Leistungsdruck mit Folgen. Deutlich zeigt sich der enorme Leistungsdruck unter StudentInnen in deren zunehmenden Suchtproblemen. Der erhöhte Drogenkonsum wird zum Ventil gegen den Leistungsdruck und gegen Versagens- oder Prüfungsängste. Er dient zur Kompensation des immer größer werdenden Drucks. Prüfungsangst zieht einen Teufelskreis, aus dem auszubrechen zu einer großen Herausforderung wird: Wird die Leistungsfähigkeit durch die starke Angst vor der Prüfung, dem Ergebnis und der daraus folgenden Konsequenzen für das weitere Studium wesentlich beeinträchtigt, wird Leidensdruck verursacht.

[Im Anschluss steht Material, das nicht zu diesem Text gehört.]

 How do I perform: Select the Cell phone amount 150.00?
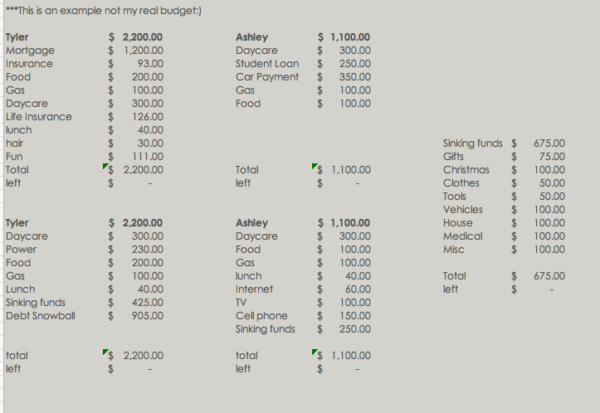point(353,315)
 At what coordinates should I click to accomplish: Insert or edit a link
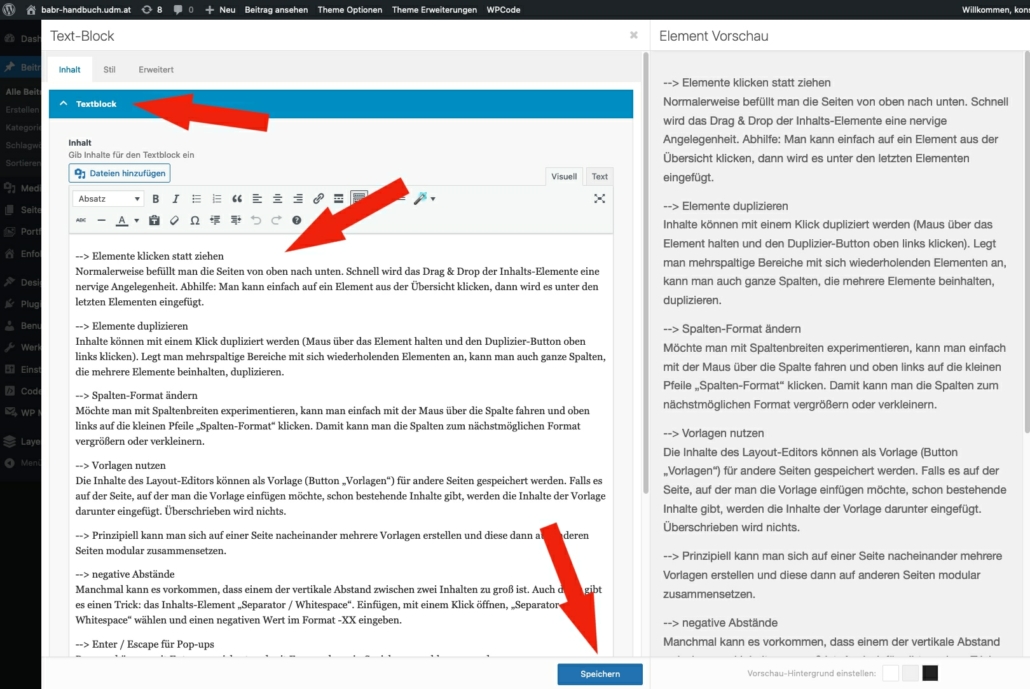(318, 199)
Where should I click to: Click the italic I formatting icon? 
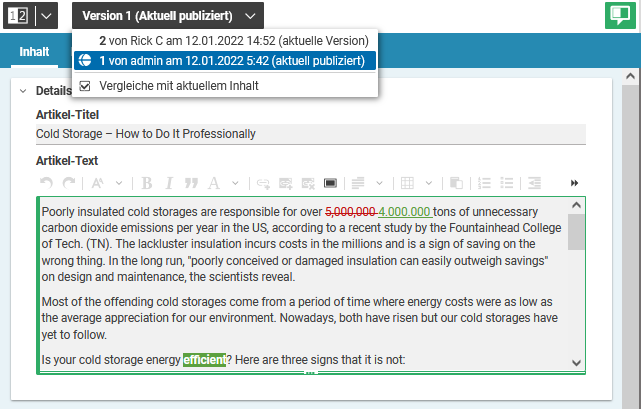[x=169, y=183]
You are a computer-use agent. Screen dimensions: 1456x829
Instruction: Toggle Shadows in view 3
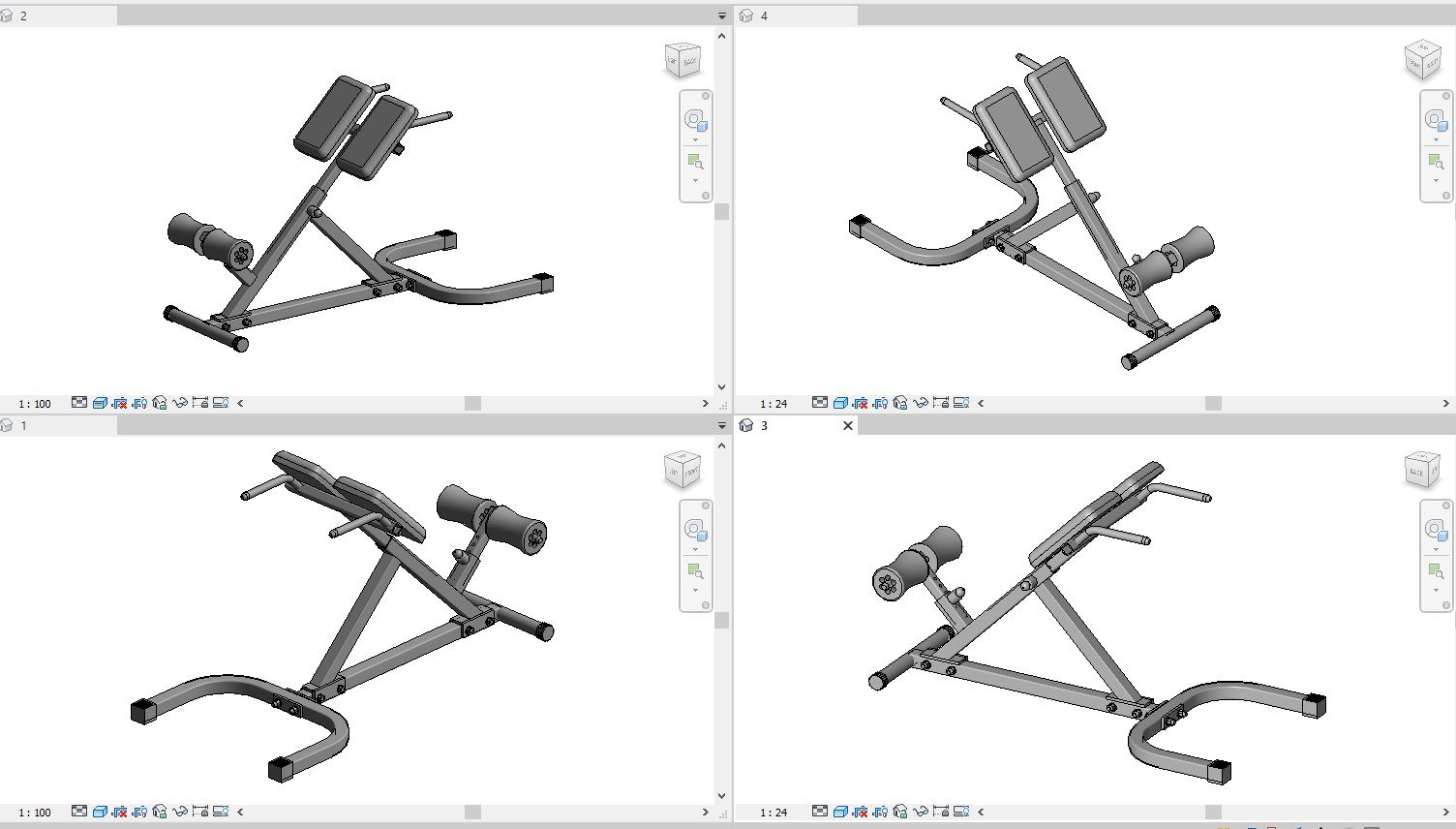pyautogui.click(x=880, y=812)
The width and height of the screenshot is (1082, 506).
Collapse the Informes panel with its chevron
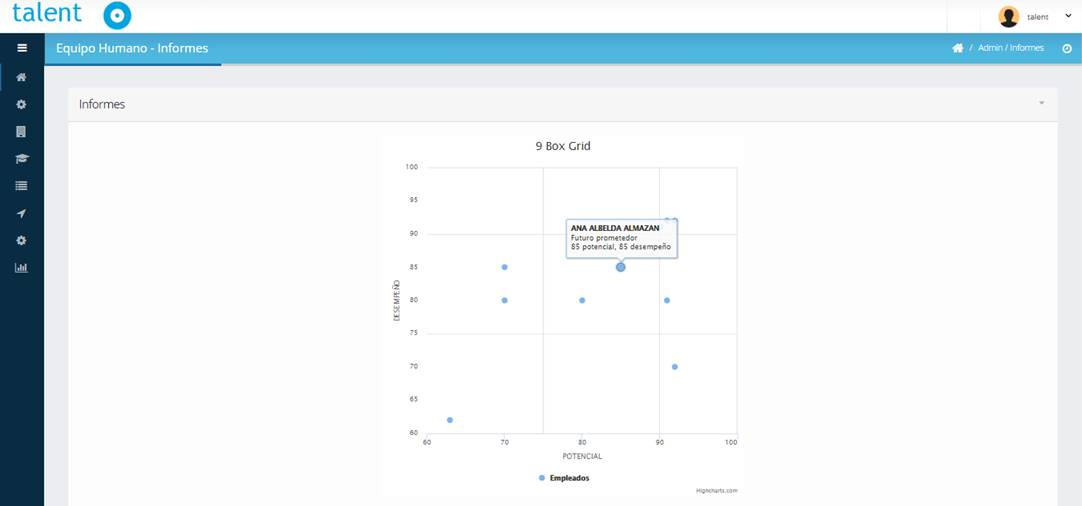click(x=1041, y=103)
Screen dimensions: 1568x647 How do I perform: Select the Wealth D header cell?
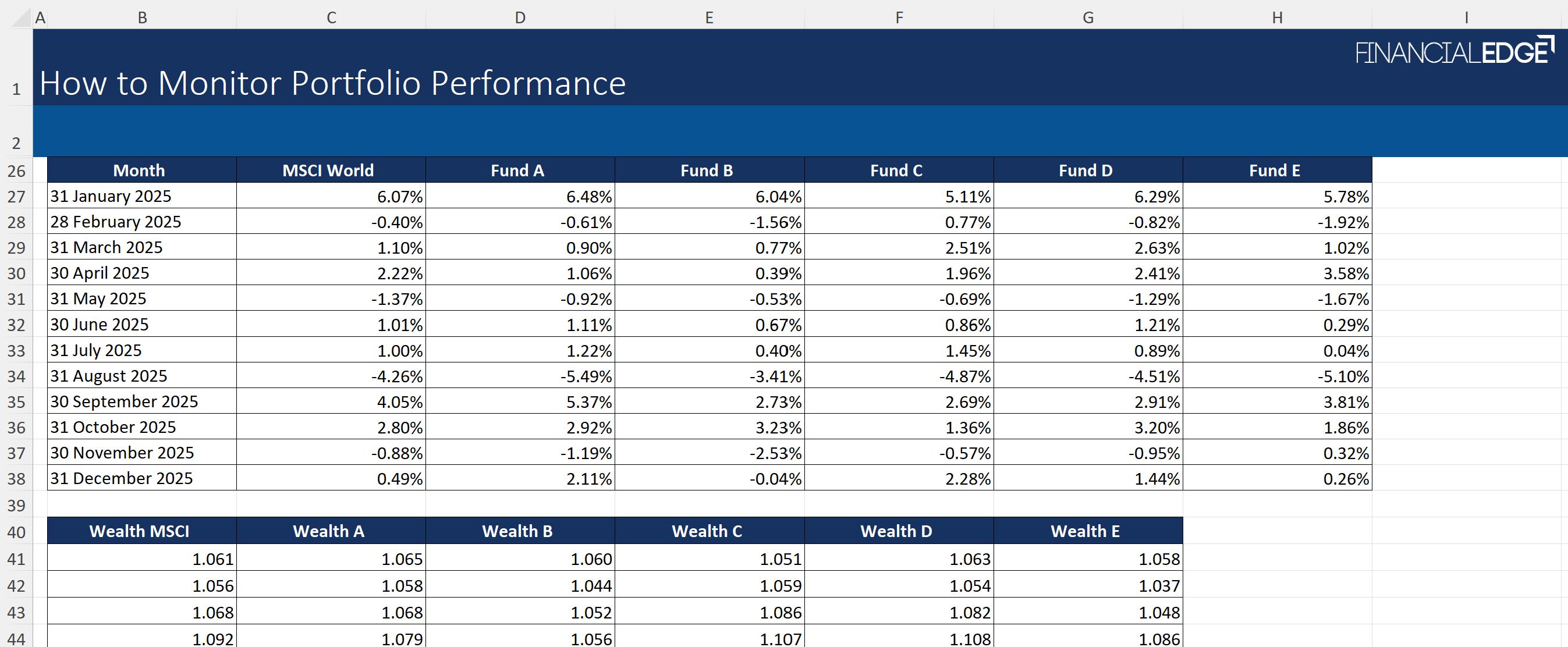tap(896, 531)
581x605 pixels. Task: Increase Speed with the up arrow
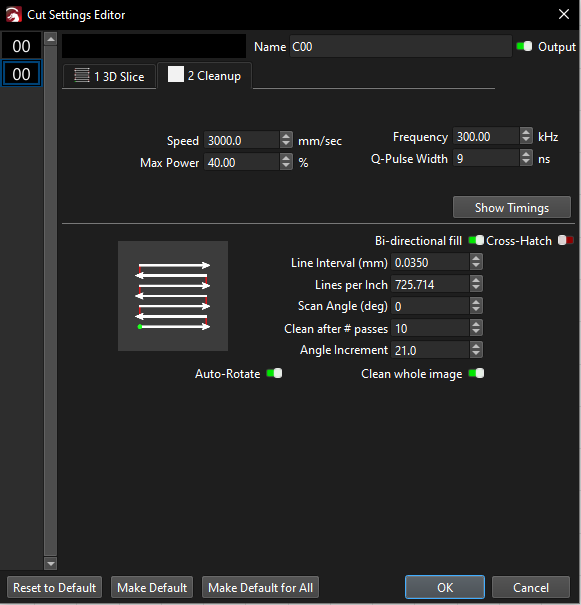[x=286, y=136]
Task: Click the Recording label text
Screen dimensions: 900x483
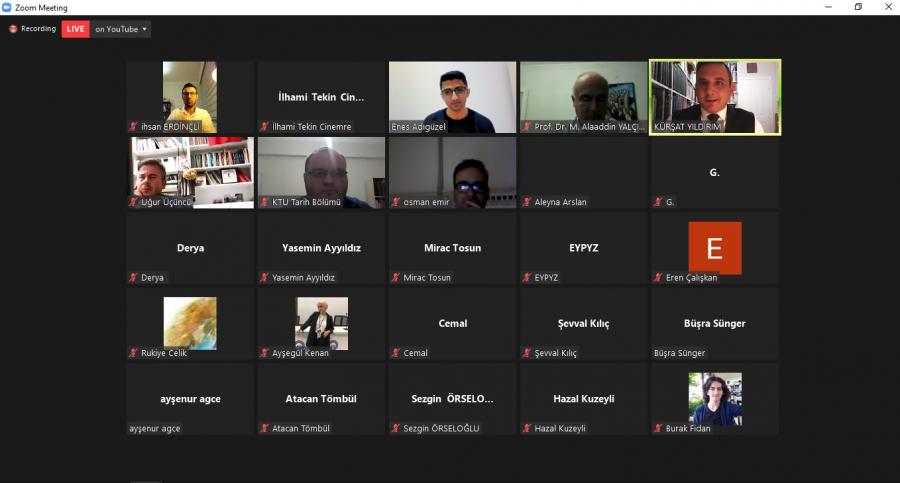Action: click(38, 29)
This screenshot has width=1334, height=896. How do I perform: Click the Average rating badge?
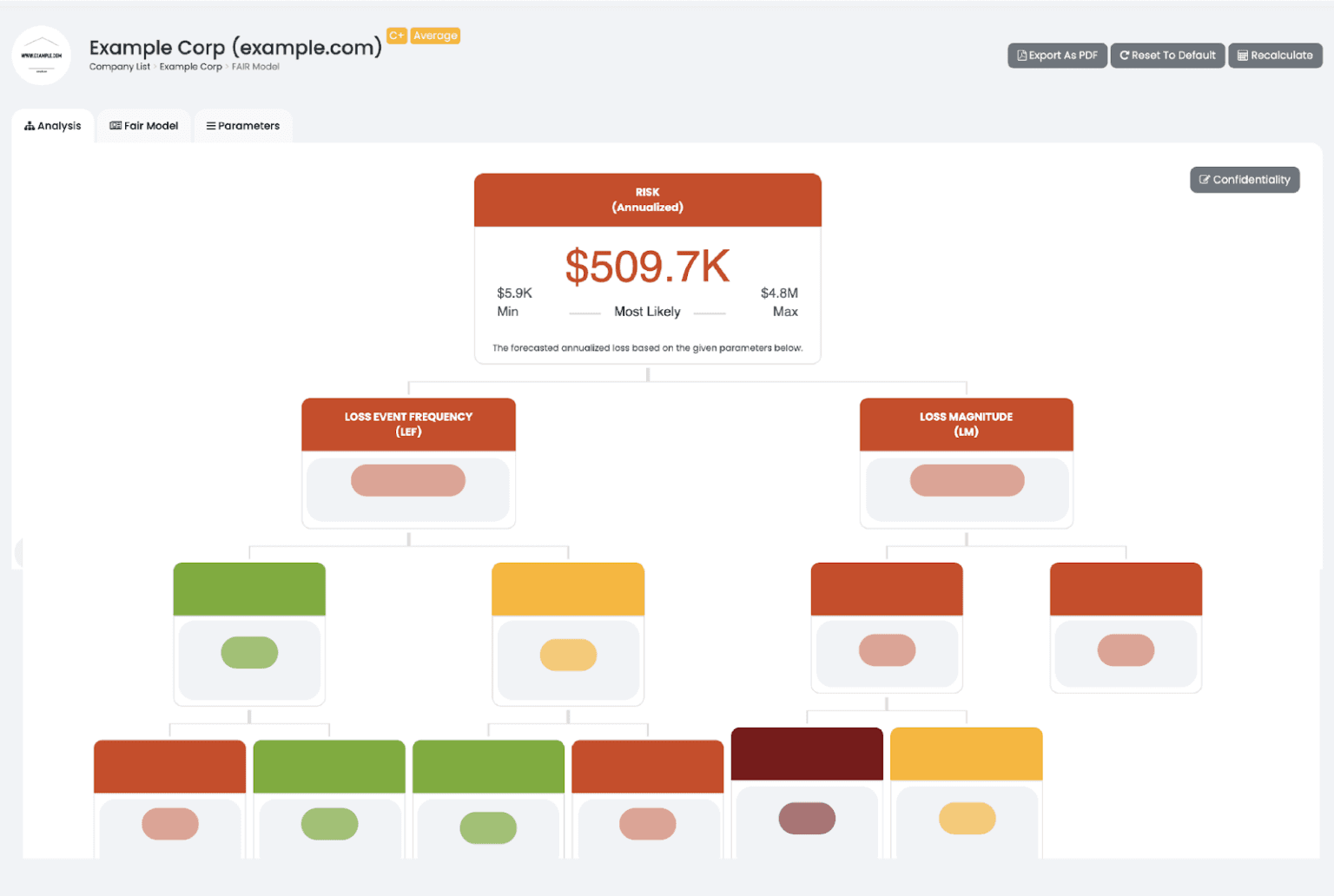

Ein schlechtes Ergebnis schürt erneut die Angst vor weiteren Klausuren. Der entstehende Stress, der dem Leben im Normalfall Spannung gibt, wird gesundheitsschädigend, wenn wir ihm dauerhaft ausgesetzt sind und wir keine Möglichkeit finden, ihn zu bewältigen, abzubauen oder umzuwandeln. Psychosomatische Beschwerden wie Bluthochdruck,  Herzerkrankungen, Kopfschmerzen, Magen-Darm-Geschwüre und Diabetes sind nur einige der möglichen Folgen.
Im Falle eines Burn-outs trifft es Student-Innen noch deutlich schlimmer. Wenn die Begeisterung, mit der das Studium begonnen wurde, bald durch frustrierende Erlebnisse und enorme Belastungen getrübt wird, kann dies zu Desillusionierung und Apathie, bis hin zu Aggressivität und Depressionen oder erhöhtem Suchtpotential und psychosomatischen Erkrankungen führen. Die Aussage „Die Klausur bereitet mir Magenschmerzen“ erhält vor diesem Hintergrund eine viel schwerwiegendere Bedeutung. Gerade wenn StudentInnen viel leisten, aber durch schlechte Prüfungsergebnisse oder dadurch, dass kein Ende in Sicht ist, entmutigt werden, leidet die Psyche nachhaltig unter dem Stress. Die Reaktion auf die ständige Frustration und das Gefühl, die eigenen Ziele nicht zu erreichen, ist Burn-out.